[START Text shown]
You are viewing a plain text version of this content. The canonical link for it is here.
Posted to issues@spark.apache.org by "Shea Parkes (JIRA)" <ji...@apache.org> on 2016/08/24 15:42:20 UTC
[jira] [Updated] (SPARK-17218) Caching a DataFrame with >200 columns ~nulls the contents

     [ https://issues.apache.org/jira/browse/SPARK-17218?page=com.atlassian.jira.plugin.system.issuetabpanels:all-tabpanel ]

Shea Parkes updated SPARK-17218:
--------------------------------
    Environment: 
Microsoft Windows 10
Python v3.5.x
Standalone Spark Cluster

  was:
Microsoft Windows 10
Python v3.5.x


> Caching a DataFrame with >200 columns ~nulls the contents
> ---------------------------------------------------------
>
>                 Key: SPARK-17218
>                 URL: https://issues.apache.org/jira/browse/SPARK-17218
>             Project: Spark
>          Issue Type: Bug
>          Components: PySpark
>    Affects Versions: 1.6.2
>         Environment: Microsoft Windows 10
> Python v3.5.x
> Standalone Spark Cluster
>            Reporter: Shea Parkes
>
> Caching a DataFrame with >200 columns causes the contents to be ~nulled.  This is quite a painful bug for us and caused us to place all sorts of bandaid bypasses in our production work recently.
> Minimally reproducible example:
> {code:python}
> from pyspark.sql import SQLContext
> import tempfile
> sqlContext = SQLContext(sc)
> path_fail_parquet = tempfile.mkdtemp() + '/fail_parquet.parquet'
> list_df_varnames = []
> list_df_values = []
> for i in range(210):
>     list_df_varnames.append('var'+str(i))
>     list_df_values.append(str(i))
> test_df = sqlContext.createDataFrame([list_df_values], list_df_varnames)
[END Text shown]
■ **Problem requirements**
In the bug report, rewrite the paragraph that starts "Caching a DataFrame with >200 columns causes" as one shorter sentence that keeps its main facts. The records below come from a different source than the bug report.
[START Extracted data]
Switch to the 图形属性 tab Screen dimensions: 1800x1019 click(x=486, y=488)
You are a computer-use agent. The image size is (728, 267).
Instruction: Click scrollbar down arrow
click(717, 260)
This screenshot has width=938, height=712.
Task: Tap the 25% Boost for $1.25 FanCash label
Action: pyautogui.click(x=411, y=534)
[END Extracted data]
■ **Task response**
Caching a DataFrame with more than 200 columns nearly nulls its contents, a painful bug that recently led to many stopgap bypasses in production work.